TEMPO.CO, Jakarta - Koalisi Demokratisasi dan Moderasi Ruang Digital Indonesia atau Koalisi Damai mencatatkan adanya upaya dari pemerintah untuk memoderasi konten-konten sosial media bersifat kritis. Terbaru, ada permintaan dari Kementerian Komunikasi dan Digital terhadap sosial media X untuk menurunkan konten bertema sejarah.
Baca berita dengan sedikit iklan, klik di sini
Koalisi menyatakan, ada dua akun X yang konten kritisnya terhadap topik sejarah ditargetkan pemerintah untuk di-takedown. Yaitu akun @neohistoria_id dan @perupadata, yang mengunggah konten kritis ihwal kasus pemerkosaan pada kerusuhan Mei 1998. Topik pemerkosaan Mei 1998 kembali menjadi pembicaraan publik usai Menteri Kebudayaan Fadli Zon menyangkal adanya peristiwa itu.
Koalisi mengatakan, akun @neohistoria_id menerima surel dari media sosial X pada 18 Juni 2025. Pemberitahuan itu berisi adanya laporan dari Komdigi ihwal konten yang dianggap melanggar peraturan perundang-undangan di Indonesia.
Konten yang dipermasalahkan berisi soal tulisan kilas balik tentang eks Panglima ABRI Wiranto yang pernah menyebut peristiwa kerusuhan Mei 1998 tidak pernah terjadi. Dalam kasus yang sama, akun X @perupadata juga mendapat surel dari X atas aduan Komdigi.
"Alasan yang disampaikan, adanya dugaan pelanggaran terhadap hukum Indonesia," kata Koalisi dalam keterangan tertulisnya pada Jumat, 20 Juni 2025.
Koalisi mengatakan, pemberitahuan itu tidak menjelaskan secara rinci ihwal bagian konten yang dianggap melanggar hukum. Termasuk, ketidakjelasan terhadap dasar hukum yang digunakan.
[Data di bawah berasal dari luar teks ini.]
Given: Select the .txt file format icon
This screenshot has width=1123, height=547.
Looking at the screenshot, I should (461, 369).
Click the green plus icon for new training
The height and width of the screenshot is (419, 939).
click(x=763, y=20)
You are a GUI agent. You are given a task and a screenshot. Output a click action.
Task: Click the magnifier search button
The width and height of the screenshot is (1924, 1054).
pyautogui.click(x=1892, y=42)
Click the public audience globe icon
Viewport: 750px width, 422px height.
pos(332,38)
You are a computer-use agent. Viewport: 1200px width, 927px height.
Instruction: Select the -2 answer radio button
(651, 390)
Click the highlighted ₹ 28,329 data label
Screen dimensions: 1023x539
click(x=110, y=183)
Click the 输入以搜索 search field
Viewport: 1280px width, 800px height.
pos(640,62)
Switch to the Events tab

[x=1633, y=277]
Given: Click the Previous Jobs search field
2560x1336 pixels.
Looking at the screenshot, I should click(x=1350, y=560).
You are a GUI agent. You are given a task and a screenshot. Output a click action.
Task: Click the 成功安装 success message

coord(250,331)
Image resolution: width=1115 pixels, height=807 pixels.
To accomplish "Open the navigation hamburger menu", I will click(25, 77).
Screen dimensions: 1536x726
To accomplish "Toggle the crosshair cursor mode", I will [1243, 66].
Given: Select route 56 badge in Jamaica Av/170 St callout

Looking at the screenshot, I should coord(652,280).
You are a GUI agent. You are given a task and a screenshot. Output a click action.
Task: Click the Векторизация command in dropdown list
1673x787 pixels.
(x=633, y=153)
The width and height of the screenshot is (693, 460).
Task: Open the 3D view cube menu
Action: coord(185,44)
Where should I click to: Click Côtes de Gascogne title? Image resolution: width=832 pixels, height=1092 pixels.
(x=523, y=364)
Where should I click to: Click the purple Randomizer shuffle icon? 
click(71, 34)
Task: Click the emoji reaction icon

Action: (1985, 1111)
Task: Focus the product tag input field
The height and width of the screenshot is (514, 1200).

"Ketidakjelasan ini mencerminkan kurangnya transparansi dalam proses takedown konten," ujar Koalisi.
Koalisi menilai, minimnya transparansi itu membuka ruang terjadinya penyalahgunaan wewenang. Koalisi menyatakan, praktik moderasi konten yang serampangan ini melanggar kebebasan berekspresi.
Selain itu, Koalisi mengkhawatirkan tindakan penurunan konten kritis sewenang-wenang ini berpotensi terjadinya pembungkaman terhadap kebijakan pemerintah. "Hal ini melanggar kebebasan berekspresi, karena (dilakukan) tanpa akuntabilitas dan mekanisme keberatan yang transparan," ucap Koalisi.
Terlebih lagi, dalam catatan SafeNet, konten kritis terhadap kebijakan negara kerap disasar pemerintah untuk diturunkan dari penayangan di media sosial. Pola ini, kata Koalisi, menunjukkan adanya kecenderungan intervensi terhadap konten-konten kritis. "Ini dapat membahayakan demokrasi dan kebebasan sipil di ranah daring," ujar Koalisi.
Koalisi mendesak kepada Menkomdigi Meutya Hafid untuk menghentikan praktik moderasi konten secara serampangan. Dia mendorong agar pemerintah menjalankan mandat konstitusi untuk melindungi kebebasan berekspresi.
Koalisi juga mendesak kepada seluruh korporasi media sosial menunjukkan komitmennya dalam melindungi kebebasan berekspresi. Misalnya, dengan menolak permintaan penghapusan konten dari pemerintah bila tidak disertai dengan alasan yang transparan hingga proporsional.
"Kami juga mendesak kepada Komisi I DPR untuk menjalankan fungsi pengawasan dengan mengevaluasi total kewenangan Komdigi dalam mengontrol konten di media sosial," ucap Koalisi Damai.
Koalisi Damai ini terdiri dari 16 organisasi masyarakat sipil dan individu yang fokus pada isu moderasi konten di Indonesia. Organisasi yang tergabung di antaranya Aliansi Jurnalisme Independen Indonesia, SafeNet, Jaringan Gusdurian, Perludem, ELSAM, ICT Watch, AMSI, hingga CSIS Indonesia.